+++ DATA FOR REVIEW +++

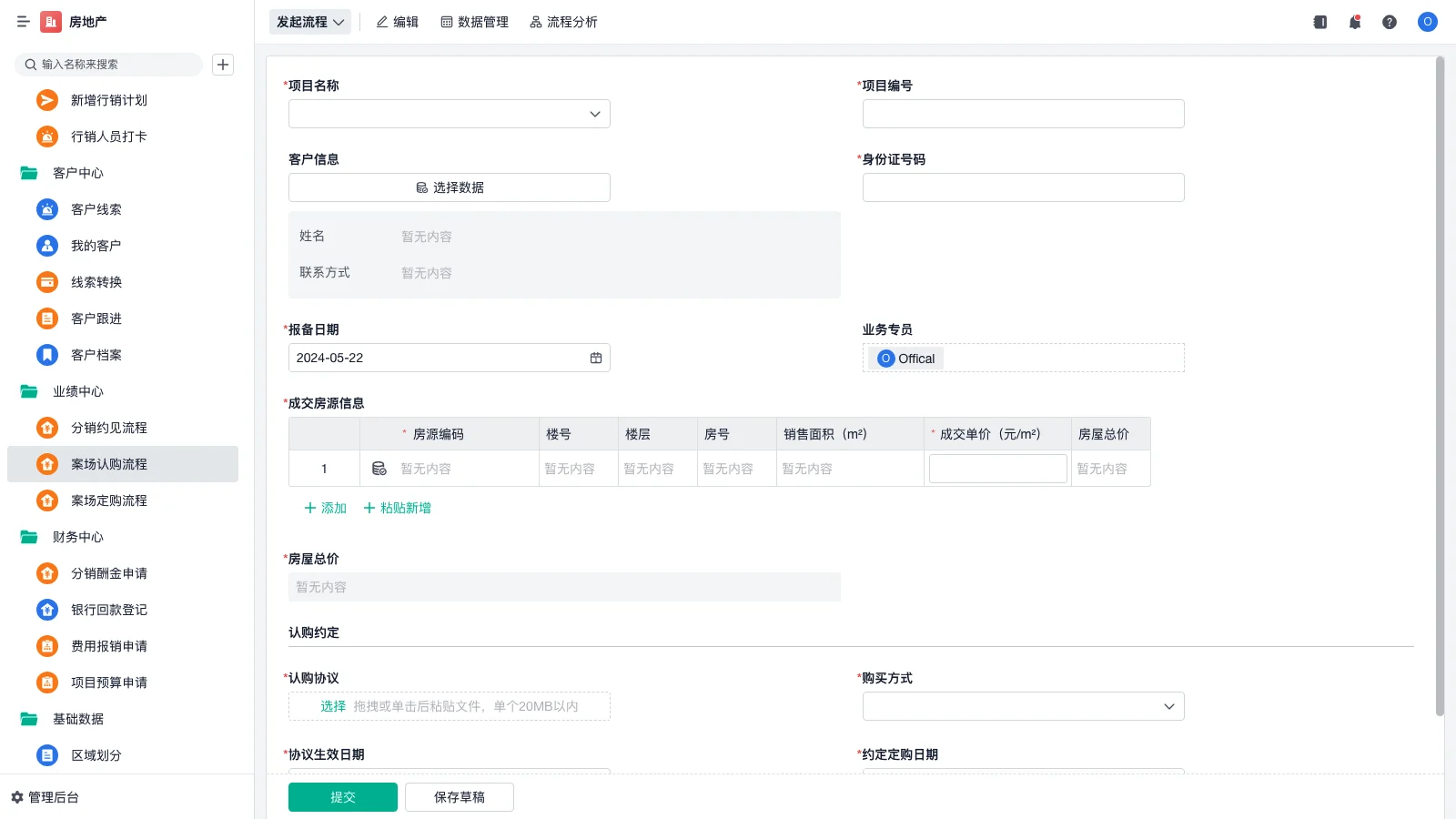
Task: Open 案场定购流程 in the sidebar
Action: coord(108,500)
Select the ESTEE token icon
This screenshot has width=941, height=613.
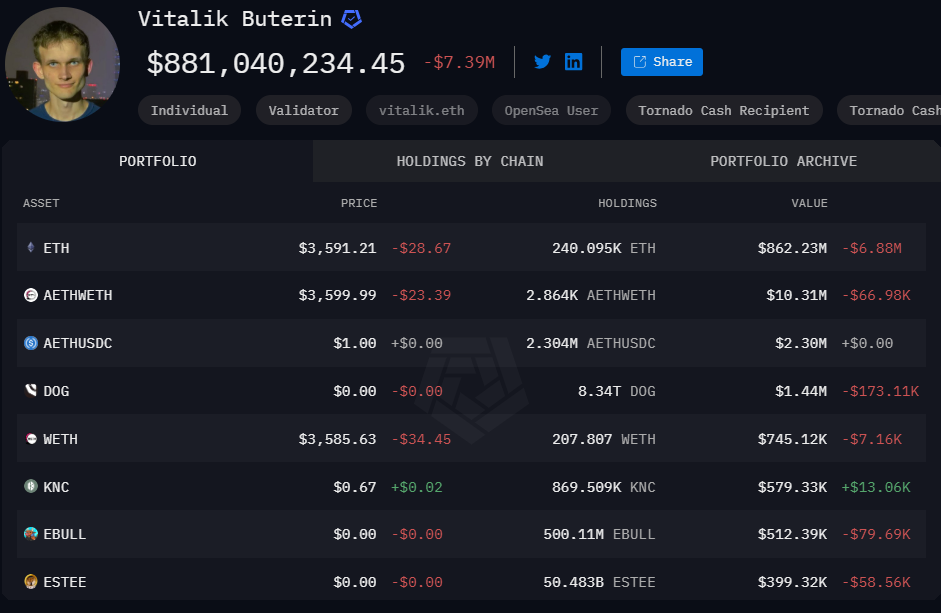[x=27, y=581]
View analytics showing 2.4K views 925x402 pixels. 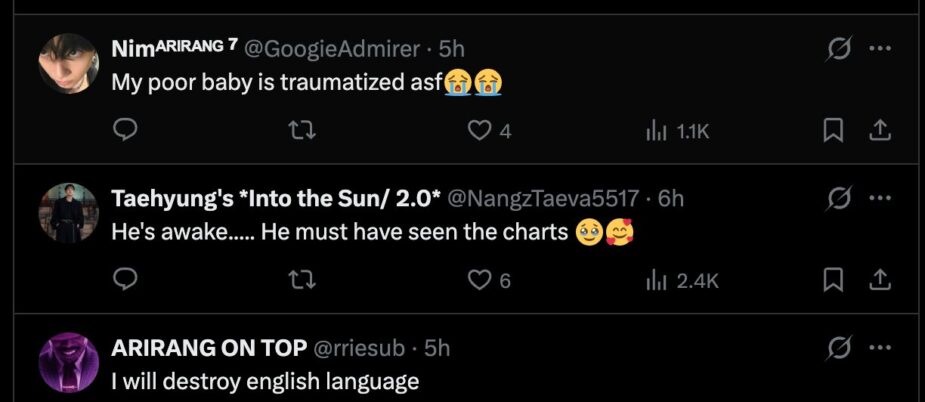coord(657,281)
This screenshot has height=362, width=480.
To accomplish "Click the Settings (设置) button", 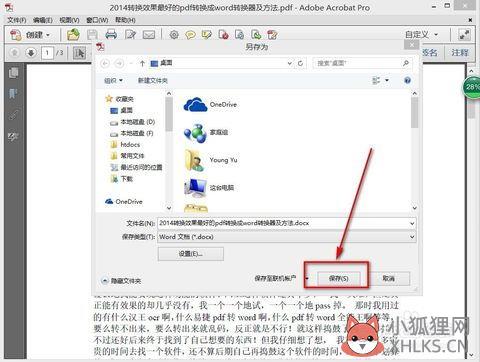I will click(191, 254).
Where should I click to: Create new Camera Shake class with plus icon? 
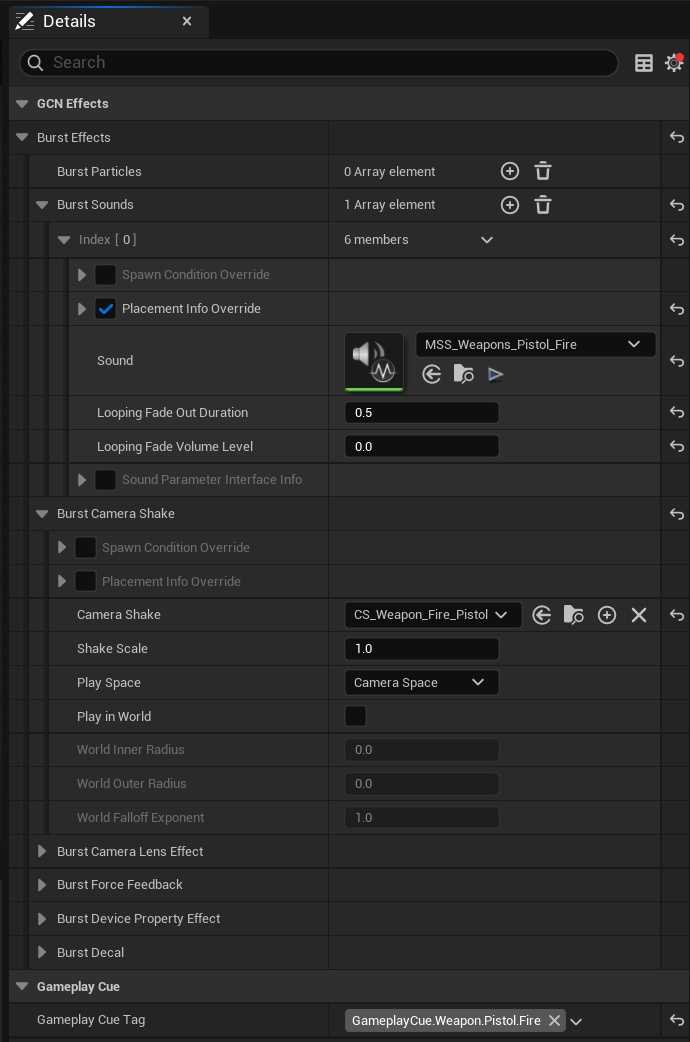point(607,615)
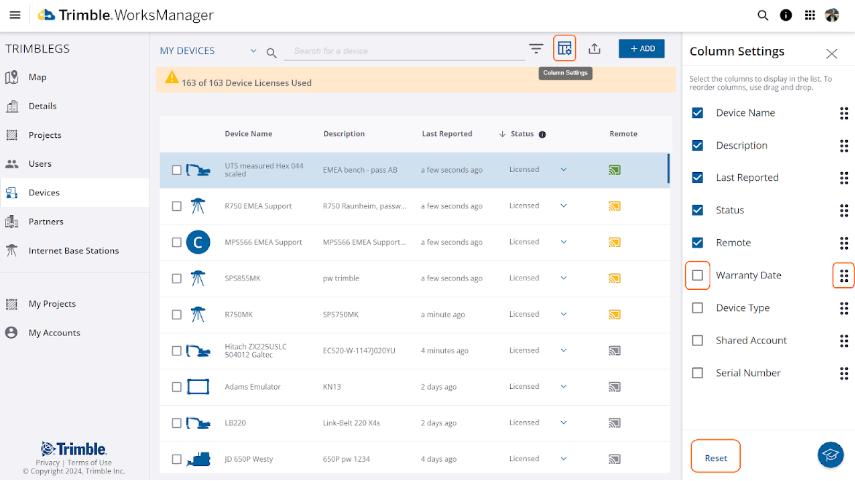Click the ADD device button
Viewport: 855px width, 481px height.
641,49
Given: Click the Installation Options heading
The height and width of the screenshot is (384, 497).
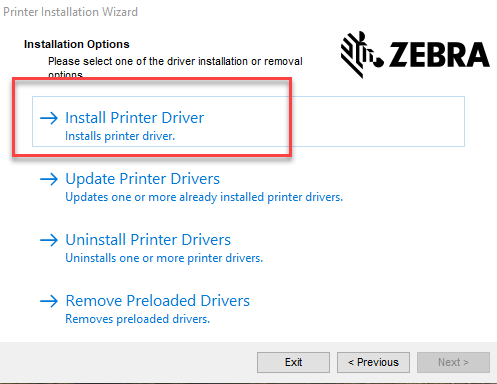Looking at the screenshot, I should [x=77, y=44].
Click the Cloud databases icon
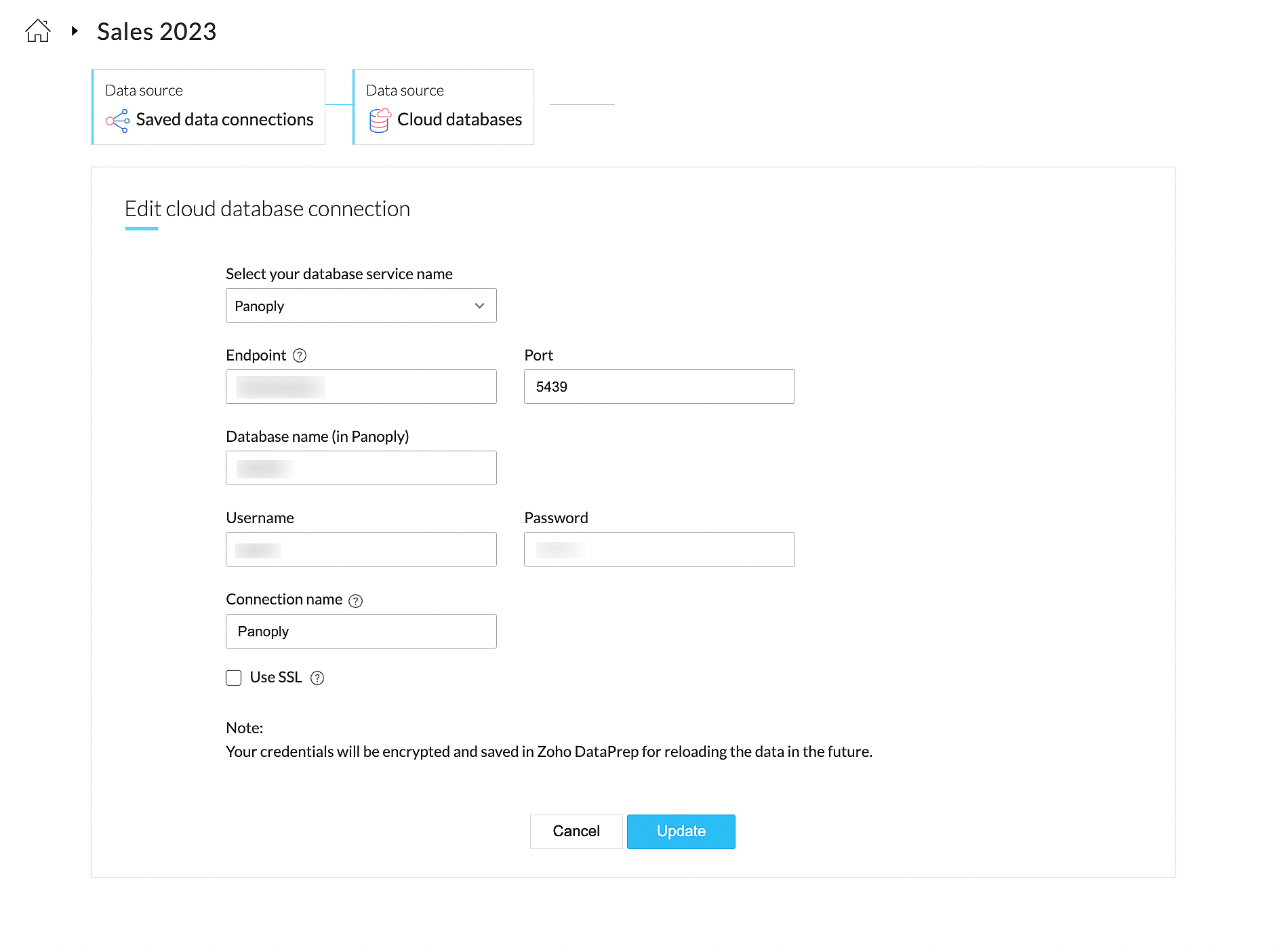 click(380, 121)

+++

● **DESCRIPTION OF THE TASK**:
Nothing but the lines from the one holding "Given: Click the Installation Options heading" through the final line of the entries should be retyped, exactly as they stand and without pictures.

● **SOLUTION**:
Given: Click the Installation Options heading
The height and width of the screenshot is (384, 497).
Looking at the screenshot, I should [x=77, y=44].
Click the Cloud databases icon
 click(380, 121)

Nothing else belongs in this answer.